Excerpts from a dataset
+++

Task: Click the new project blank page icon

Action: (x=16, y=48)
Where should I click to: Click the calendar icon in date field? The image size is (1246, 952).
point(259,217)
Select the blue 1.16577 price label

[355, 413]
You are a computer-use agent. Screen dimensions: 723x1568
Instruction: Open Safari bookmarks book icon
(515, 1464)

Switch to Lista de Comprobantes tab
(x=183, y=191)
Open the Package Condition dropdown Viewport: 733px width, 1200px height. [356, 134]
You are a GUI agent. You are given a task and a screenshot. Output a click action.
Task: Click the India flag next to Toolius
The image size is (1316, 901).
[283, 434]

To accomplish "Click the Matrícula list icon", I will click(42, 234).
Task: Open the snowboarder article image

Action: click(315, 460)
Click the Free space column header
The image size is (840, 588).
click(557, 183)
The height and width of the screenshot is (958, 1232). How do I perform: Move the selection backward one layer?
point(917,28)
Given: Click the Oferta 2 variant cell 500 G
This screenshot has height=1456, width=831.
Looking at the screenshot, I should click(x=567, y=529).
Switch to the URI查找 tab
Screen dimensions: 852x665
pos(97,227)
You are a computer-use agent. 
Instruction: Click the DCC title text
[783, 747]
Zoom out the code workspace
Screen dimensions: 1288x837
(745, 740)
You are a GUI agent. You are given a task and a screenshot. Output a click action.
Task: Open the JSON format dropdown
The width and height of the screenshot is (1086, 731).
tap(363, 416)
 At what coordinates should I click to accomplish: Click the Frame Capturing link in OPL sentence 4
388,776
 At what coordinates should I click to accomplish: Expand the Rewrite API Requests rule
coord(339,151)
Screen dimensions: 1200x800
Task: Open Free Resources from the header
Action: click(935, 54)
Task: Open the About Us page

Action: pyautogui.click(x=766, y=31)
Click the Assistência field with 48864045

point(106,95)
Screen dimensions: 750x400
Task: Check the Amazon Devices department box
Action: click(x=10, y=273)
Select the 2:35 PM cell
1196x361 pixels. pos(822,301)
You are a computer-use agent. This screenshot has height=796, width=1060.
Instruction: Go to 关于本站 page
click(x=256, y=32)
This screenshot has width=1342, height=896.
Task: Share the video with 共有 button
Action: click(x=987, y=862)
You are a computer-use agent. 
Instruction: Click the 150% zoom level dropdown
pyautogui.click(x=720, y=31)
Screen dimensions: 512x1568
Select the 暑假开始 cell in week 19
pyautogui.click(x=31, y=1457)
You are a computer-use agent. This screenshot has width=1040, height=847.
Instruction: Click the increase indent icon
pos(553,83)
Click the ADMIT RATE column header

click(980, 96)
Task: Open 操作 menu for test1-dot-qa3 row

+++

_WORK TASK_:
Print all of the entries exactly, leaving nothing out.

_RESULT BELOW_:
Task: Click the new project blank page icon

Action: (x=16, y=48)
Where should I click to: Click the calendar icon in date field? The image size is (1246, 952).
point(259,217)
Select the blue 1.16577 price label

[355, 413]
You are a computer-use agent. Screen dimensions: 723x1568
Instruction: Open Safari bookmarks book icon
(515, 1464)

Switch to Lista de Comprobantes tab
(x=183, y=191)
Open the Package Condition dropdown Viewport: 733px width, 1200px height. [356, 134]
You are a GUI agent. You are given a task and a screenshot. Output a click action.
Task: Click the India flag next to Toolius
The image size is (1316, 901).
[283, 434]

To accomplish "Click the Matrícula list icon", I will click(42, 234).
Task: Open the snowboarder article image

Action: click(315, 460)
Click the Free space column header
The image size is (840, 588).
click(557, 183)
The height and width of the screenshot is (958, 1232). How do I perform: Move the selection backward one layer?
point(917,28)
Given: Click the Oferta 2 variant cell 500 G
This screenshot has height=1456, width=831.
Looking at the screenshot, I should click(x=567, y=529).
Switch to the URI查找 tab
Screen dimensions: 852x665
pos(97,227)
You are a computer-use agent. 
Instruction: Click the DCC title text
[783, 747]
Zoom out the code workspace
Screen dimensions: 1288x837
(745, 740)
You are a GUI agent. You are given a task and a screenshot. Output a click action.
Task: Open the JSON format dropdown
The width and height of the screenshot is (1086, 731).
tap(363, 416)
 At what coordinates should I click to accomplish: Click the Frame Capturing link in OPL sentence 4
388,776
 At what coordinates should I click to accomplish: Expand the Rewrite API Requests rule
coord(339,151)
Screen dimensions: 1200x800
Task: Open Free Resources from the header
Action: click(935, 54)
Task: Open the About Us page

Action: pyautogui.click(x=766, y=31)
Click the Assistência field with 48864045

point(106,95)
Screen dimensions: 750x400
Task: Check the Amazon Devices department box
Action: click(x=10, y=273)
Select the 2:35 PM cell
1196x361 pixels. pos(822,301)
You are a computer-use agent. This screenshot has height=796, width=1060.
Instruction: Go to 关于本站 page
click(x=256, y=32)
This screenshot has width=1342, height=896.
Task: Share the video with 共有 button
Action: click(x=987, y=862)
You are a computer-use agent. 
Instruction: Click the 150% zoom level dropdown
pyautogui.click(x=720, y=31)
Screen dimensions: 512x1568
Select the 暑假开始 cell in week 19
pyautogui.click(x=31, y=1457)
You are a computer-use agent. This screenshot has width=1040, height=847.
Instruction: Click the increase indent icon
pos(553,83)
Click the ADMIT RATE column header

click(980, 96)
Task: Open 操作 menu for test1-dot-qa3 row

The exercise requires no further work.